理系Sの牝奴隷には言えない話
元、”御主人様”だったvetのSMに関するいろんな話。
はじめに

 いらっしゃいませ、とでも書くべきだろうか。とにかく、あなたが見に来てくれたことは素直に嬉しい。ありがとう。

 このブログはSM、男女の主従関係に関することを主に取り上げて書いている。なので少しアブノーマルだ。だから、初めてこのブログを訪れた人は、右側の欄の”このブログについて”をまずは読んで、それに同意できた場合のみ、読み進めて欲しい。

 また、このブログ、少々ややこしい構成になっている。そのあたりも説明してあるので、それも理解してから読んでもらえればと思う。
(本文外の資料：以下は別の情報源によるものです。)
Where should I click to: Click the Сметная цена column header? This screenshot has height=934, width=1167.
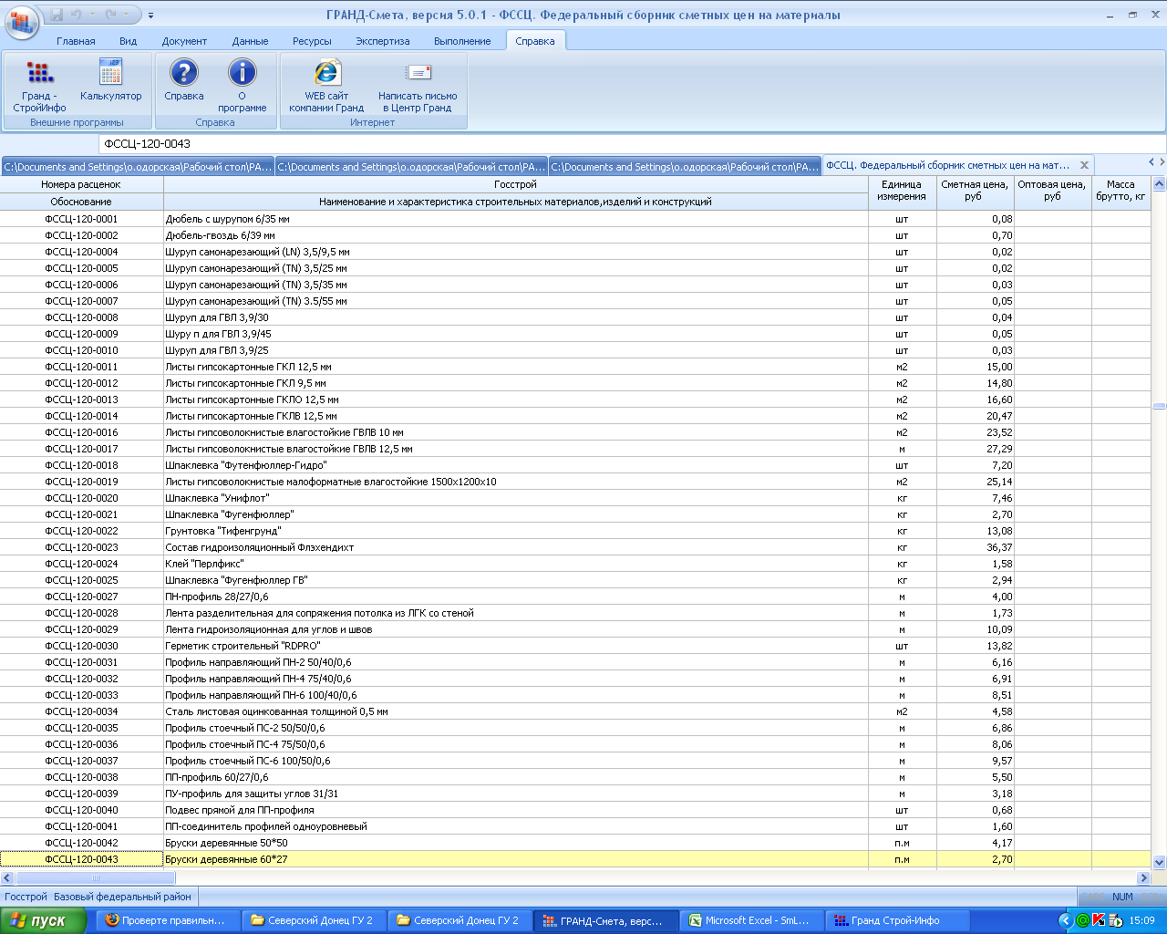[x=974, y=190]
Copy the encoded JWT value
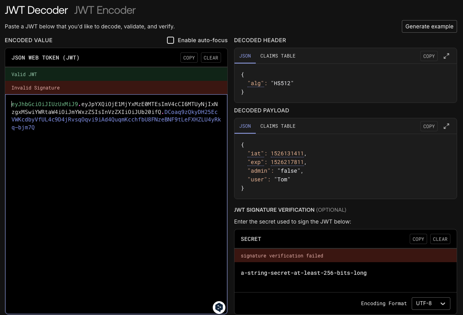The width and height of the screenshot is (463, 315). click(x=189, y=58)
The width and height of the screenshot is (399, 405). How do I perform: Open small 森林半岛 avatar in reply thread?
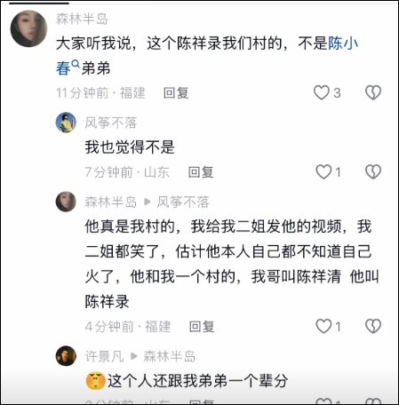(x=66, y=202)
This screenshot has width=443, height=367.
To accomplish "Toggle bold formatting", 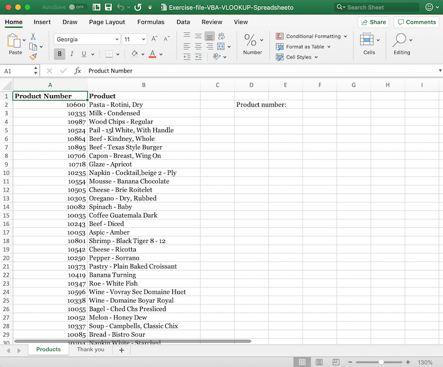I will (x=59, y=54).
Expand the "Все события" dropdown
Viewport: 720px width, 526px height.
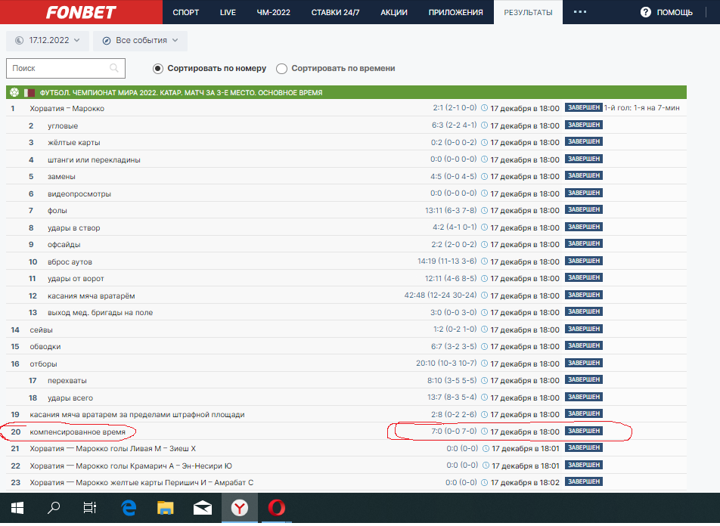click(140, 40)
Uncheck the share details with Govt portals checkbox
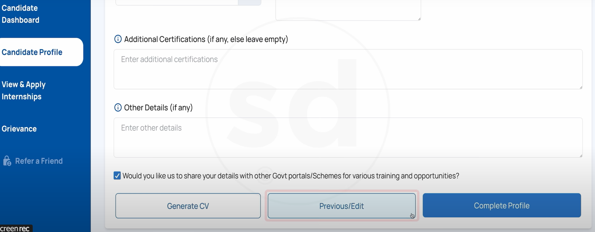The width and height of the screenshot is (595, 232). [x=117, y=176]
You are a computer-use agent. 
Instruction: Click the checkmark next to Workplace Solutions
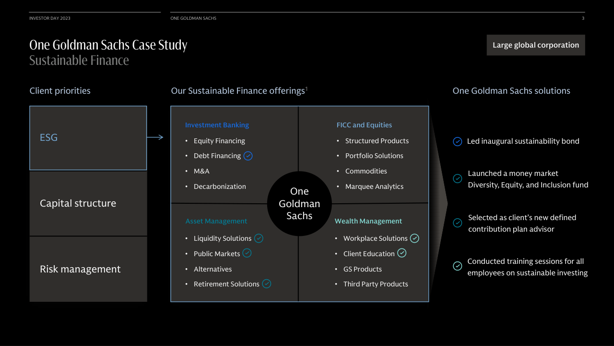414,238
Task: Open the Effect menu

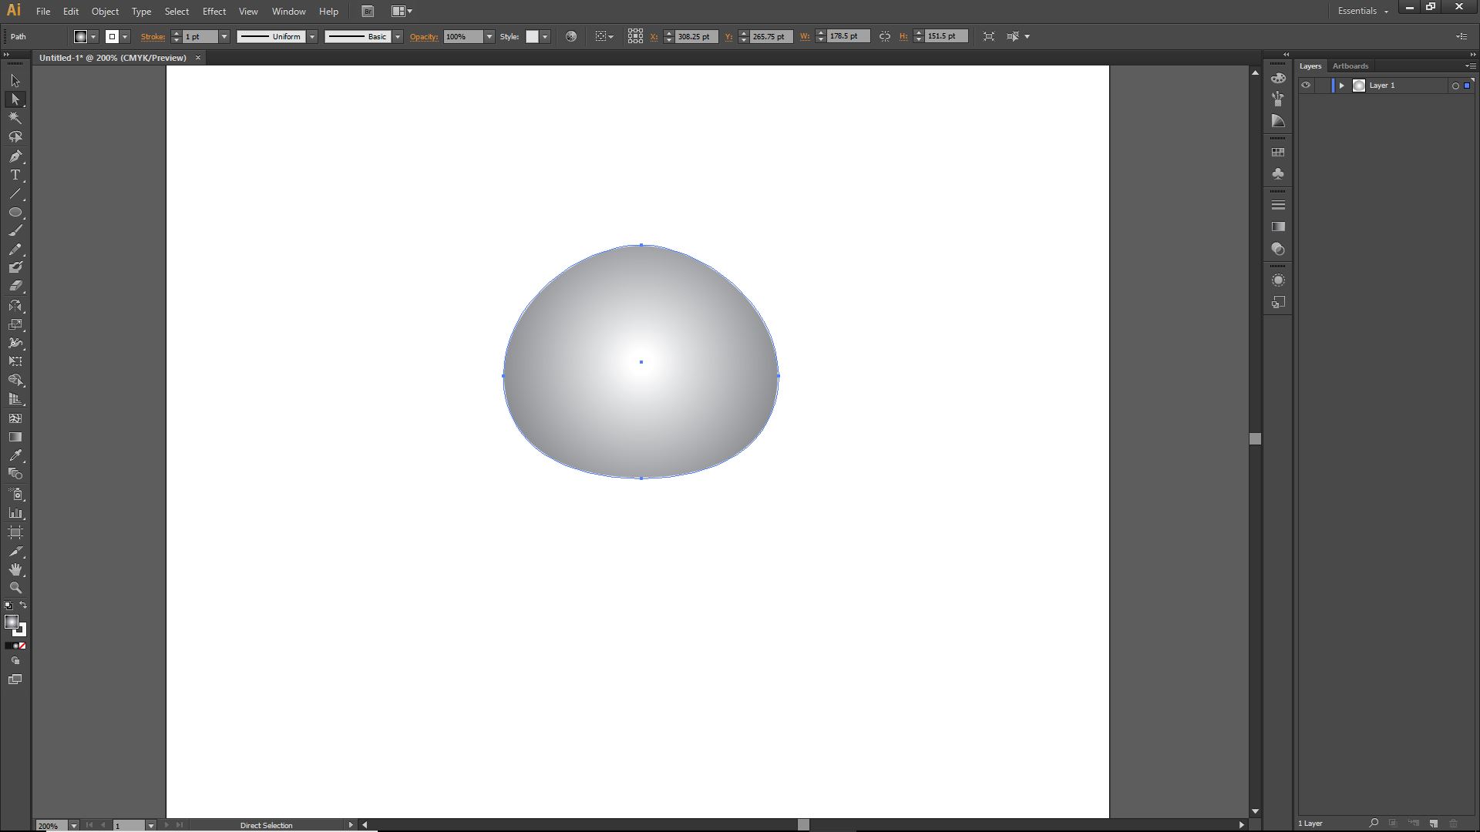Action: (214, 12)
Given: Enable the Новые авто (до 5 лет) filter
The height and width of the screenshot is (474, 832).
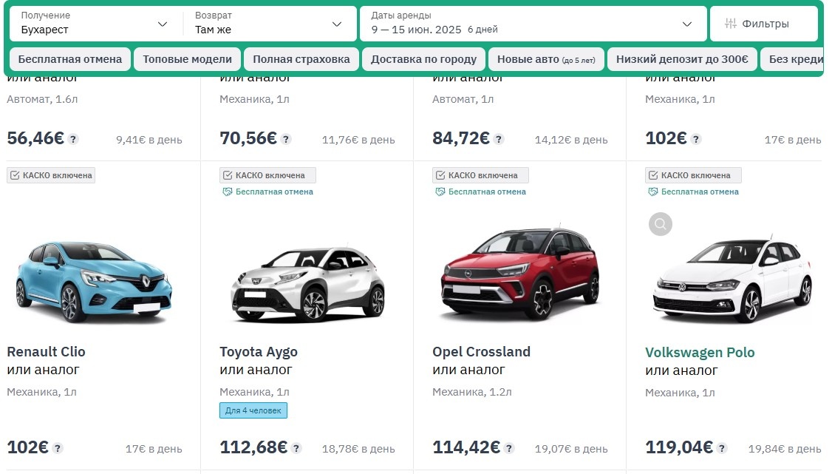Looking at the screenshot, I should click(546, 58).
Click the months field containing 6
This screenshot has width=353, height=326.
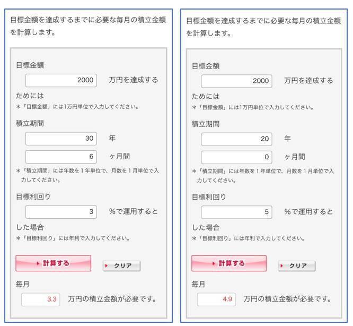(61, 157)
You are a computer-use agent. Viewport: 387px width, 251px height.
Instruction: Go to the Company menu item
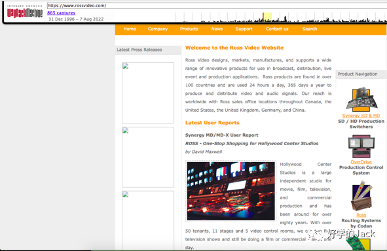[158, 29]
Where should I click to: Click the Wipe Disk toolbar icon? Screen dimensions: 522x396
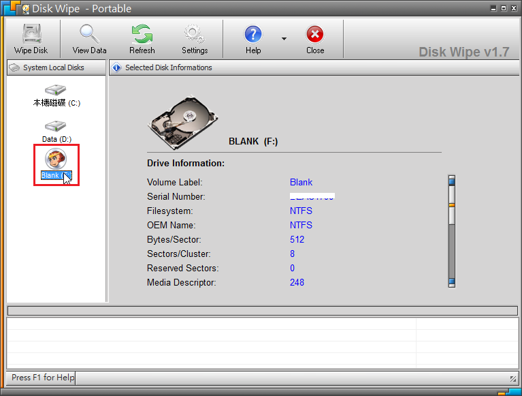pos(31,39)
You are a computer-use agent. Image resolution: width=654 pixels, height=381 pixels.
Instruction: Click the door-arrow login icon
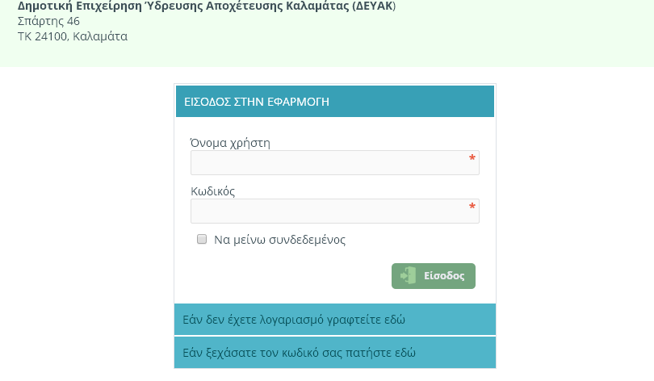408,275
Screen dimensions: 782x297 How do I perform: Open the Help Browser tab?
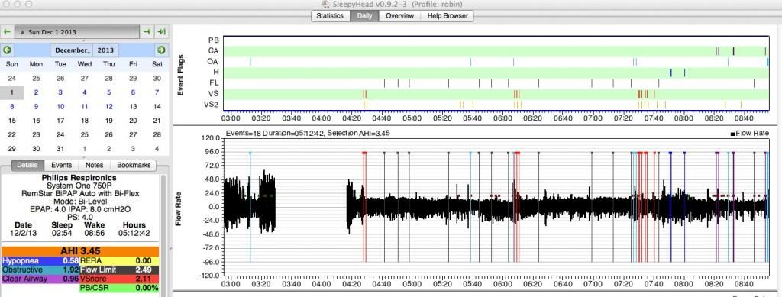pyautogui.click(x=447, y=16)
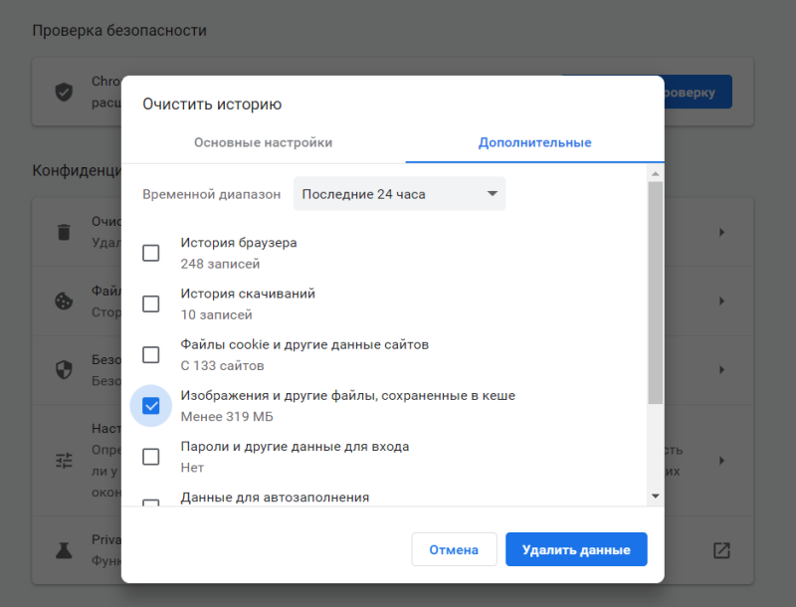This screenshot has width=796, height=607.
Task: Click the Security shield icon in the privacy list
Action: 64,368
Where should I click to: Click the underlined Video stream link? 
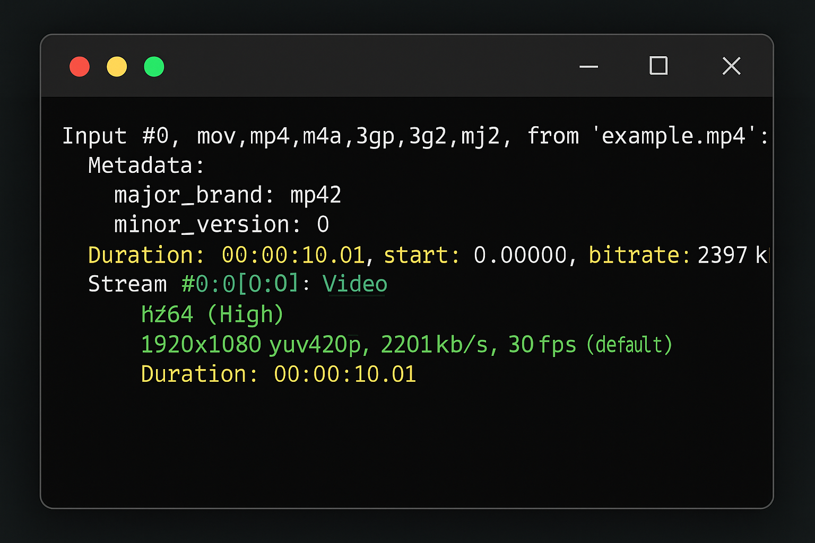pos(354,284)
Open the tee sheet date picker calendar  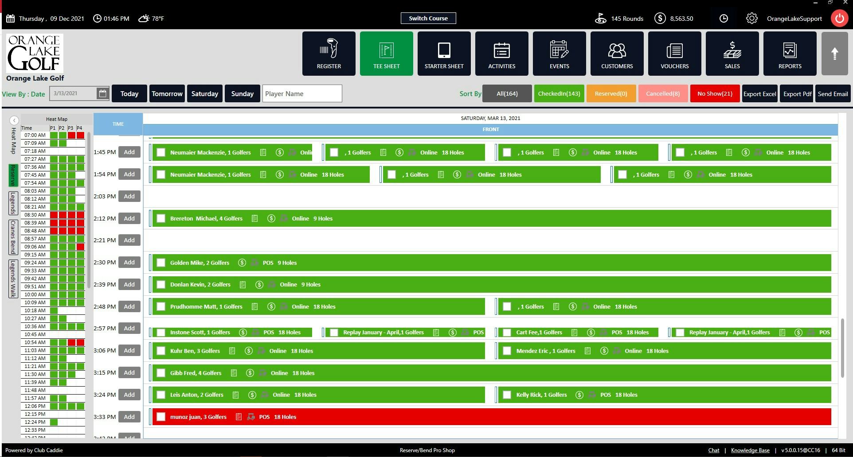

説明を読んで問題がなければ、二度目以降からは以下のエントリーを好きなように読んでもらえればそれでOK。

 AVや他の本格的なSM系サイトなどとは、多少違った視点からのSMの世界を知ってもらえれば、幸いだ。特に読者を指定するつもりはないが、御主人様を探しているM女などにはSMの実態を知るということで、参考になるのではないかと思うので、御主人様を選ぶ前に、SMの世界に飛び込む前に読んでもらえれば嬉しく思う。

 私への意見や質問、相談、その他の話などがある場合には、右側の欄の中段あたりにある”管理人、vet宛メール”のところのリンクから、メールフォームにいき、メールを送っていただければと思う。メールフォームは2つ用意してあるが、どちらから送ってくださっても構わない。また、各エントリーのコメント欄に書いてくださってもいいので、気軽に話しかけてくれればと思う。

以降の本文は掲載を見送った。